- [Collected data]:
◆ ◆ ◆

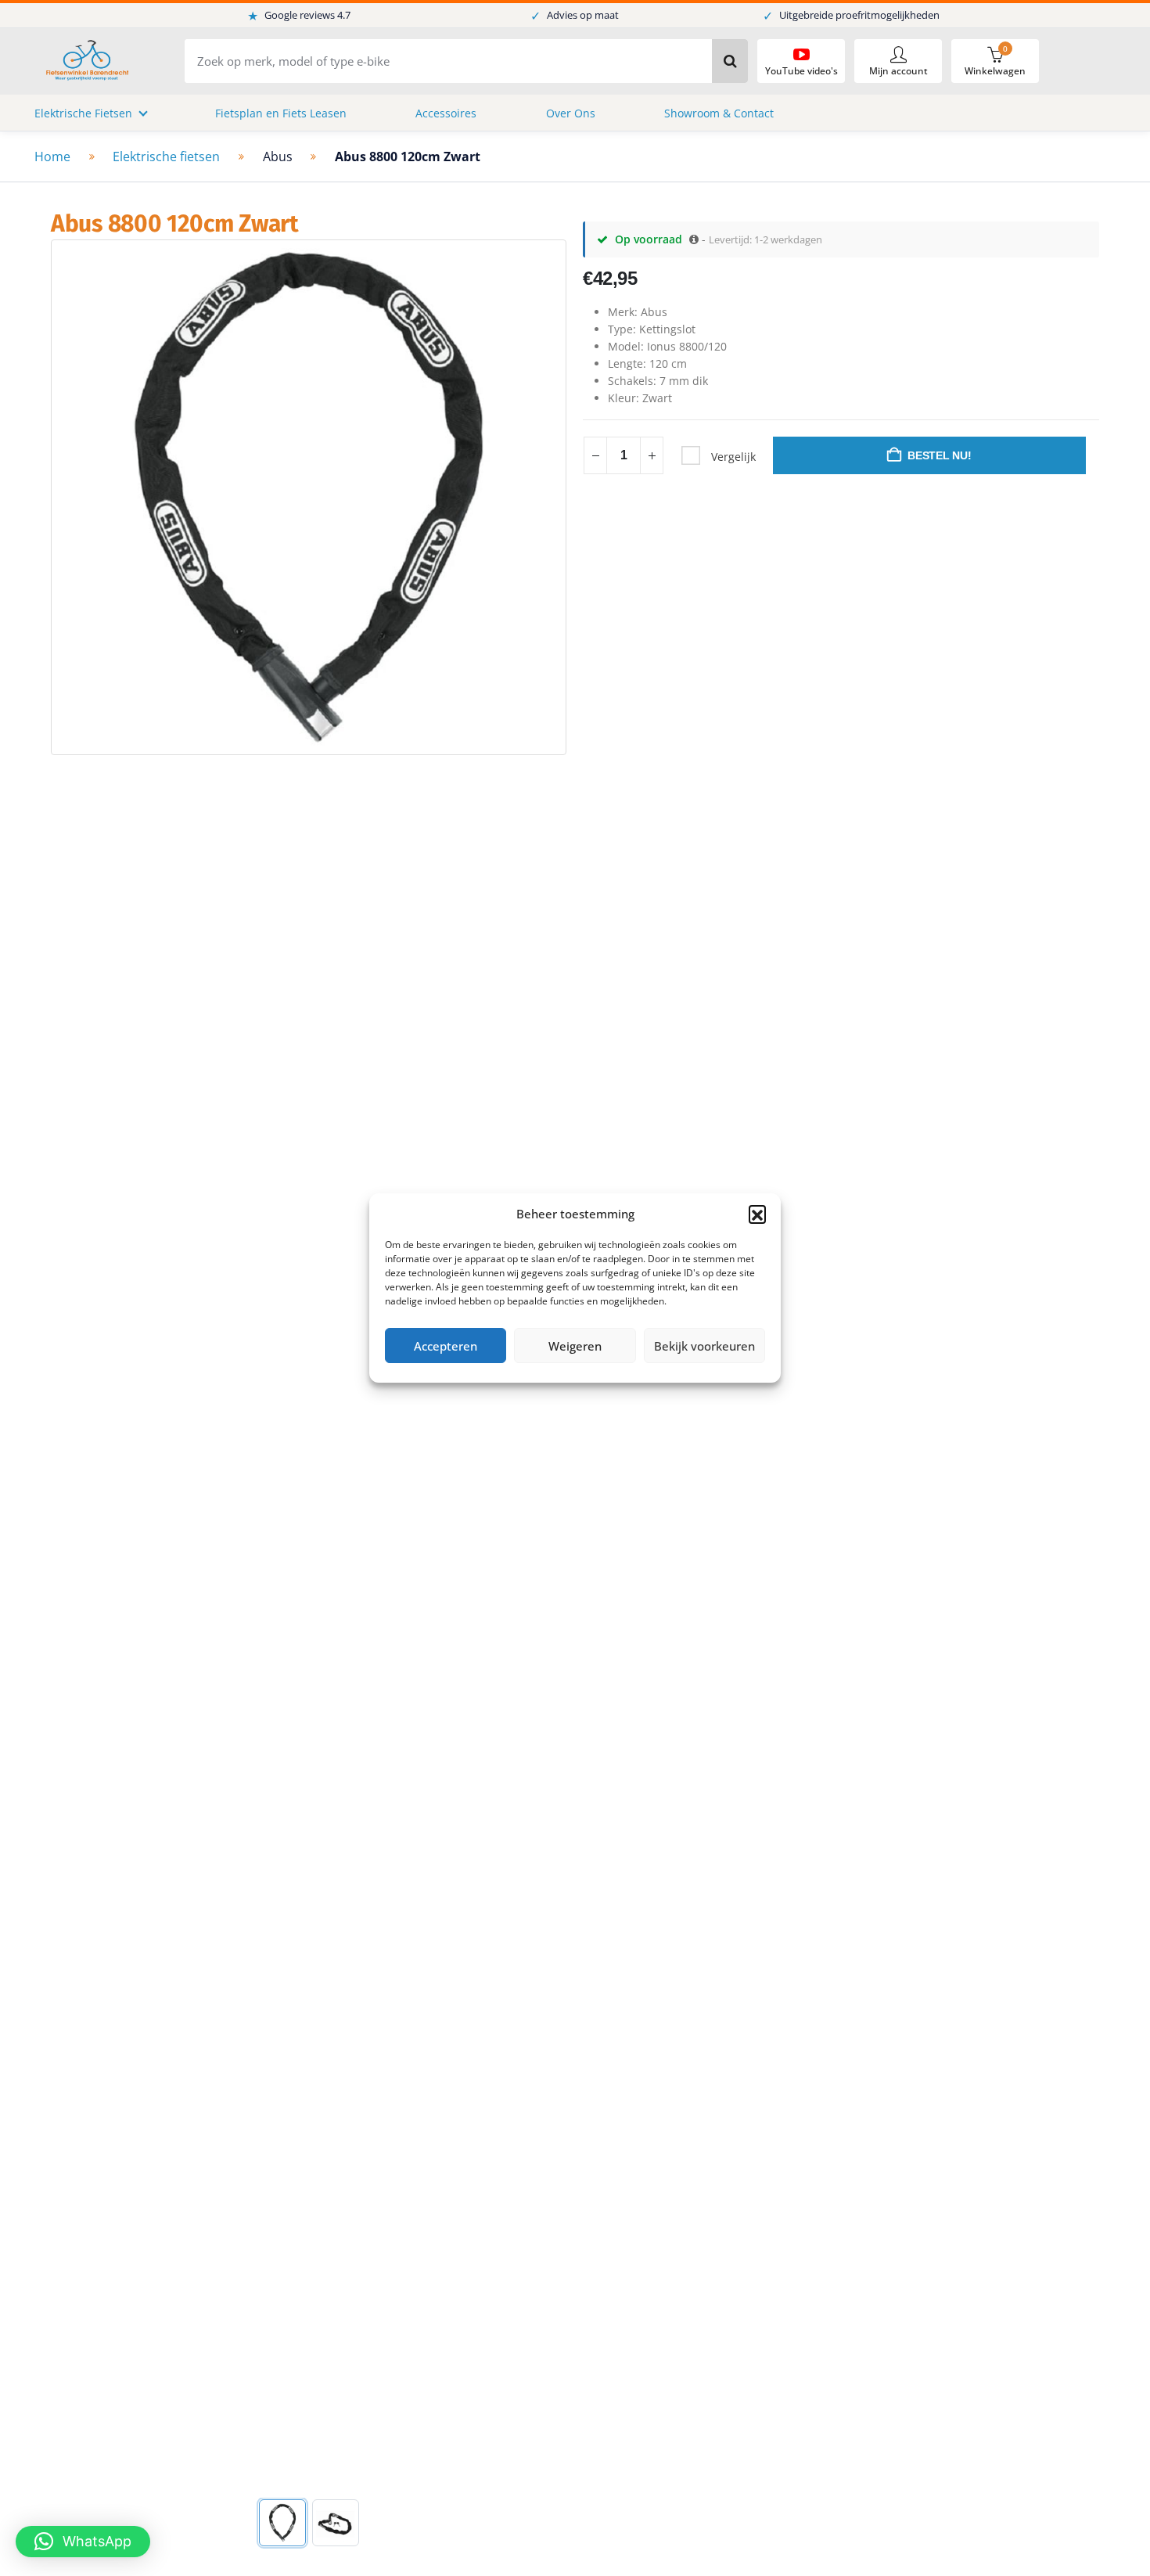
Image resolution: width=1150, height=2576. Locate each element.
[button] (757, 1213)
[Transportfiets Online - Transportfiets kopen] (86, 61)
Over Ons (570, 113)
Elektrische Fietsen (83, 113)
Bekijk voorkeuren (704, 1346)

◆ ◆ ◆

- [Exercise]:
Exactly as written, copy the entries above without their pictures.

- [Exercise solution]:
Image resolution: width=1150, height=2576. Locate each element.
[button] (757, 1213)
[Transportfiets Online - Transportfiets kopen] (86, 61)
Over Ons (570, 113)
Elektrische Fietsen (83, 113)
Bekijk voorkeuren (704, 1346)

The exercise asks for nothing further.